*Extrait de page:*
C'est avec vous deux, Sacco et Vanzetti, que le film passe en couleurs. Hold-up sanglant dans une manufacture du Massachusetts, enquête musclée... Ils ont le profil idéal, ces deux Italiens qui ne parlent pas bien l'anglais et se contredisent pour ne pas révéler au grand jour leurs activités militantes. Procès à charge, témoins manipulés, ligne de défense un peu incertaine, également. Faut-il transformer l'audience en procès politique ou seulement s'en tenir aux faits?

La mise en scène, elle, s'en tient aux faits. Pas de pathos, autopsie à vif d'un pays malade puis l'étau qui se resserre, peu à peu, sur deux innocents qui n'ont jamais voulu jouer les martyrs. strong>Riccardo Cucciolla aura justement le prix d'interprétation, à Cannes, en 1971, pour avoir si bien incarné les brisures de Nicola Sacco, sa peur de mourir et son passage en clinique psychiatrique, dans les sept longues années qui le séparent de son exécution.

(Données d'éléments d'interface)
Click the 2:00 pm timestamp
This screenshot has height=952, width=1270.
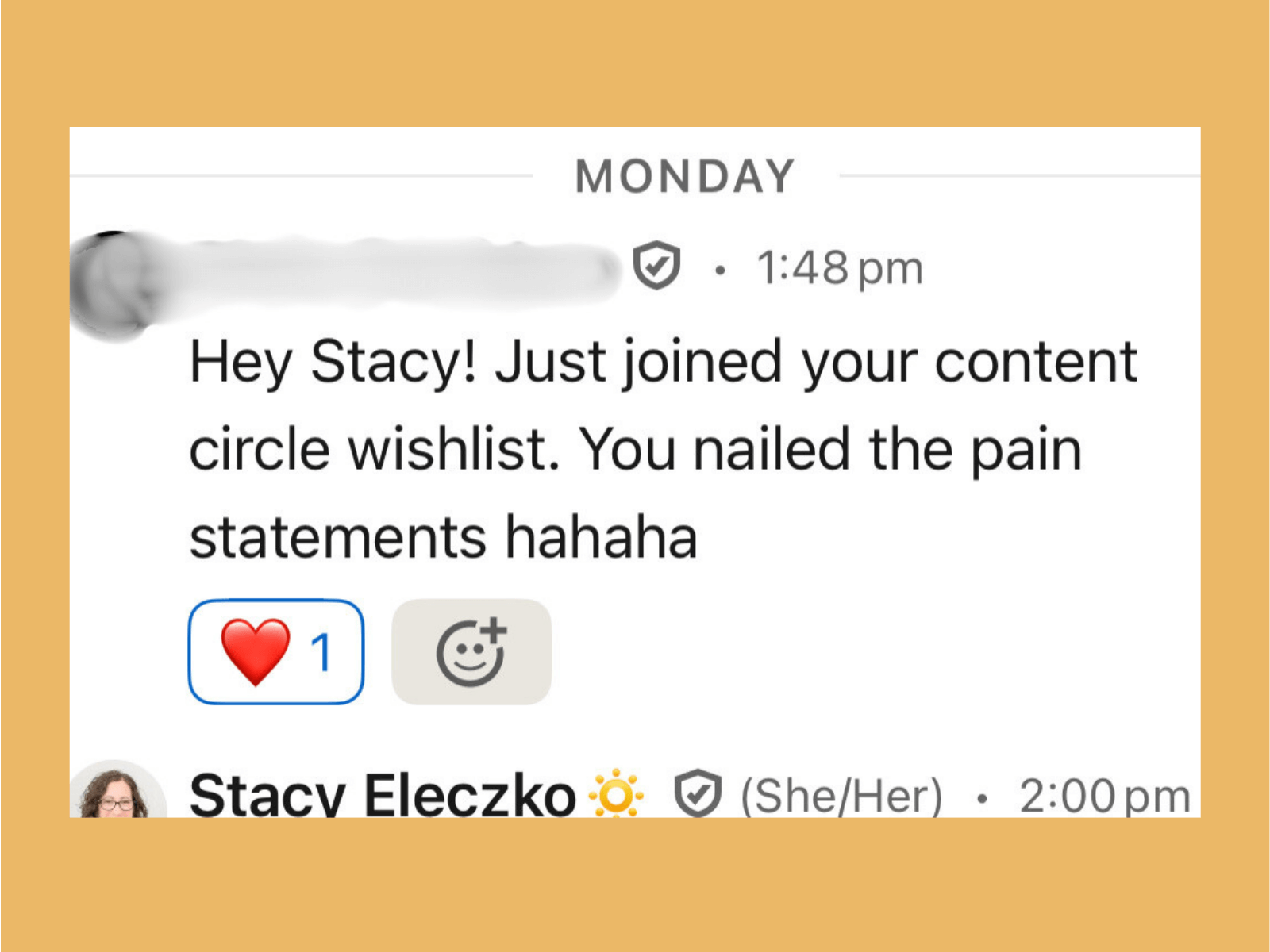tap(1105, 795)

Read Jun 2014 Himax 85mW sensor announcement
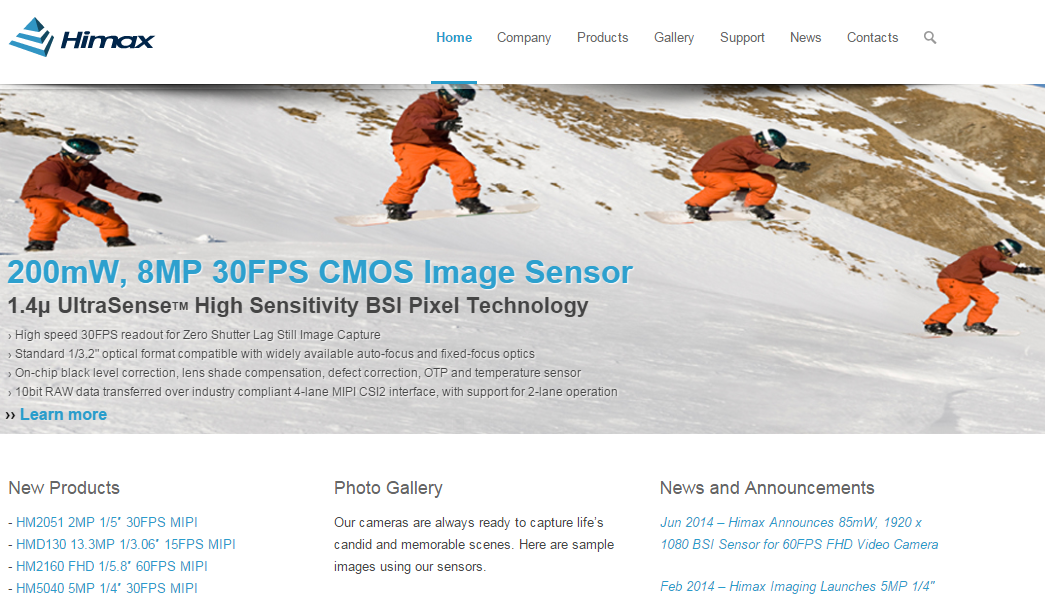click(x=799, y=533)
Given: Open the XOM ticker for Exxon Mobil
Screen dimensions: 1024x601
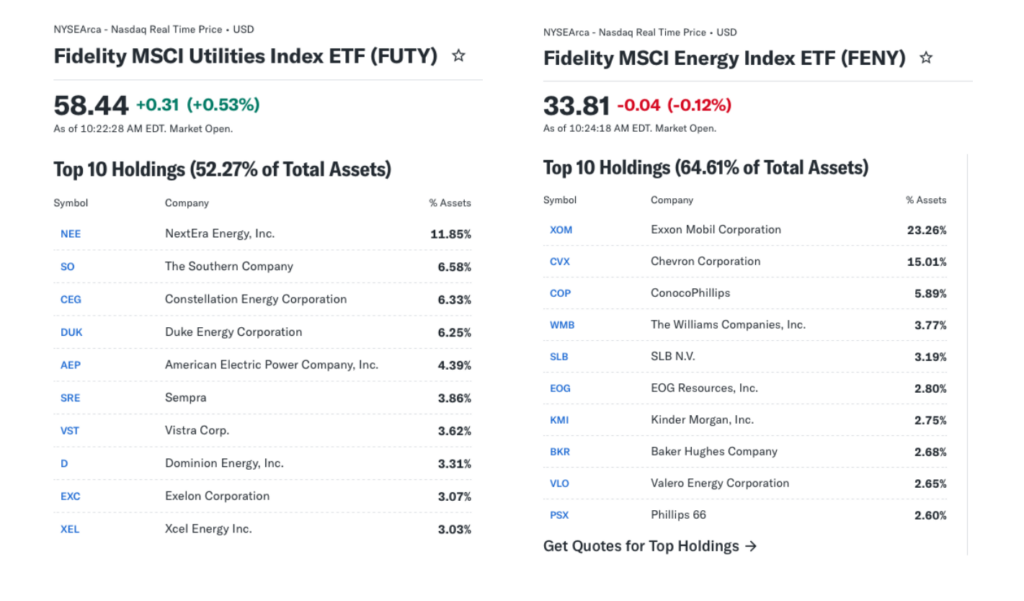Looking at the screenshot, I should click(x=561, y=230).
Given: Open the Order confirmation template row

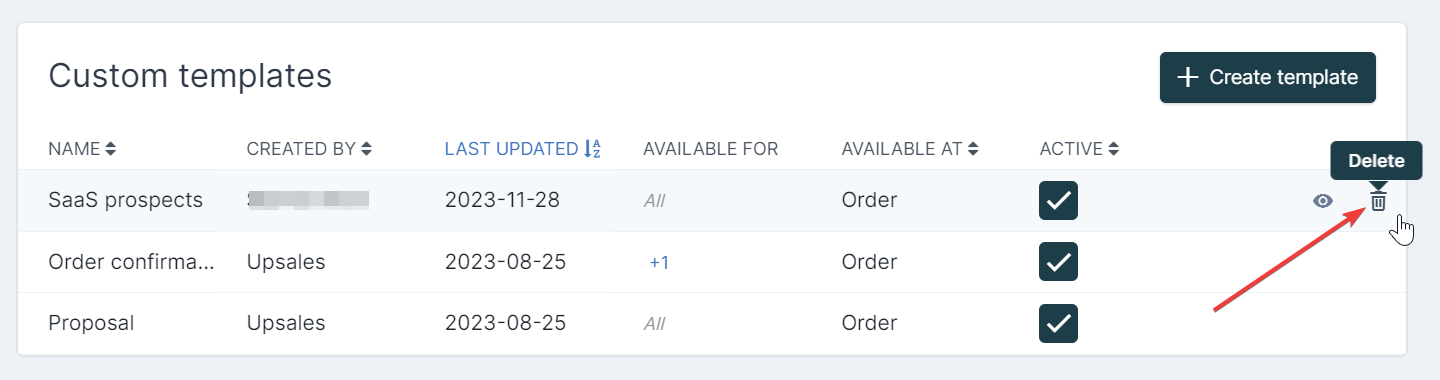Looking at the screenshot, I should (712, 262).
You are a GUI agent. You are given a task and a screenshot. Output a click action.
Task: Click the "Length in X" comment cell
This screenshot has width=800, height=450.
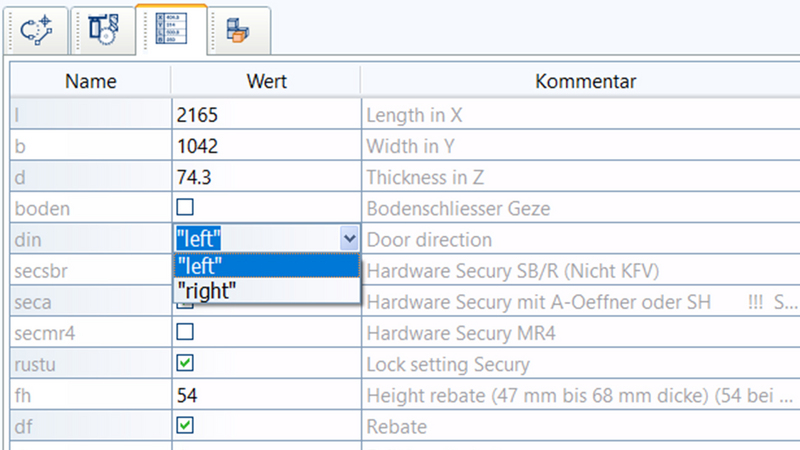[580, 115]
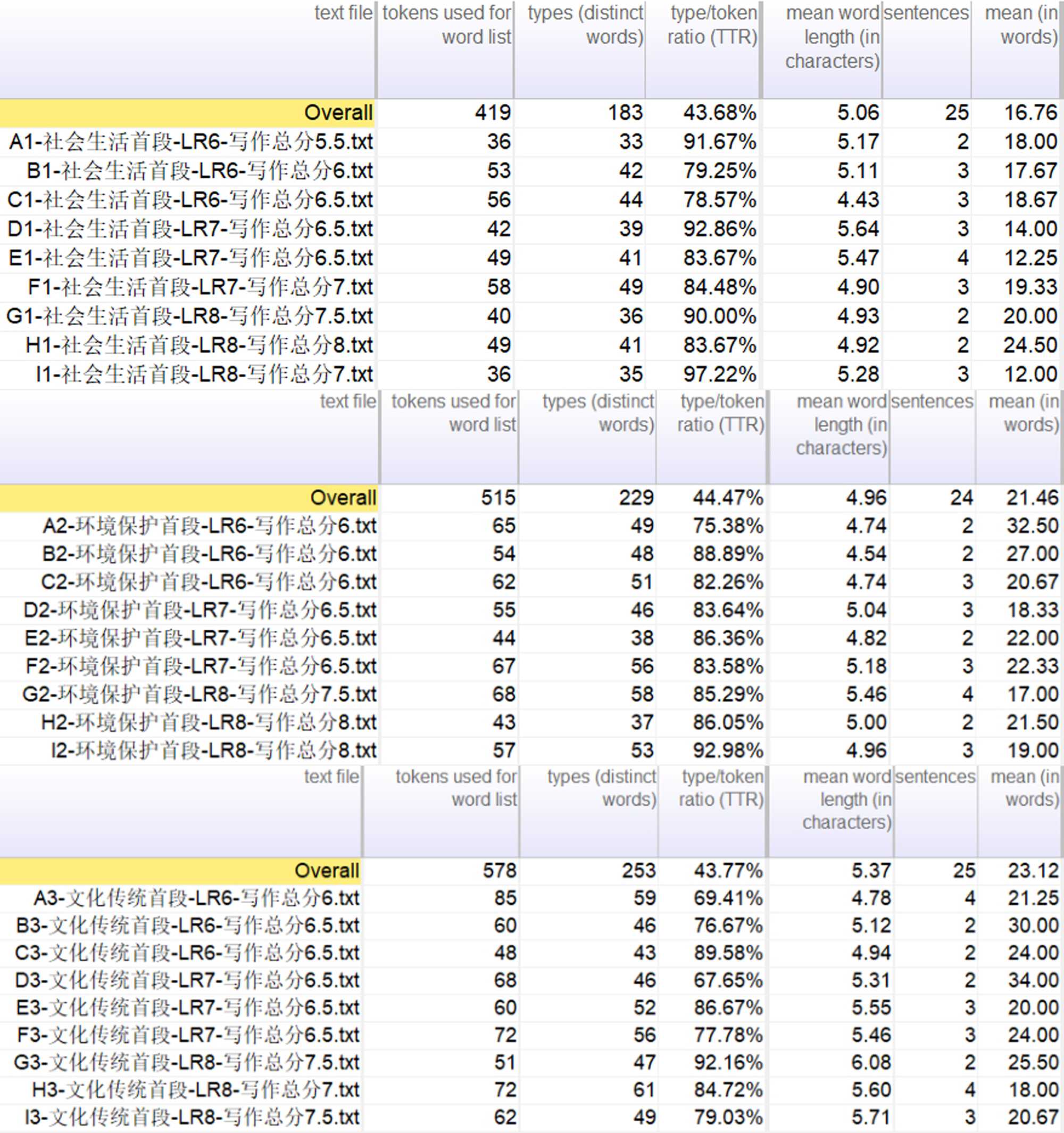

*Objectif A:*
Répondez à ces questions d'après l'extrait sur le film consacré à Sacco et Vanzetti :
(i) Dans quel État se trouve la manufacture où a lieu le hold-up ?
(ii) Quel prix Riccardo Cucciolla a-t-il reçu, à quel endroit et en quelle année ?
(iii) Combien d'années séparent Nicola Sacco de son exécution ?
*Objectif B:*
Résumez en deux phrases l'extrait sur le film consacré à Sacco et Vanzetti.
Ces données forment un matériau distinct de l'extrait.

*Réponse attendue A:*
(i) Le Massachusetts.
(ii) Le prix d'interprétation, à Cannes, en 1971.
(iii) Sept ans.

*Réponse attendue B:*
Après un hold-up sanglant dans une manufacture du Massachusetts, Sacco et Vanzetti, deux Italiens qui parlent mal l'anglais, ont le profil idéal et subissent un procès à charge avec des témoins manipulés. La mise en scène s'en tient aux faits, sans pathos, et Riccardo Cucciolla a reçu le prix d'interprétation à Cannes en 1971 pour son interprétation de Nicola Sacco.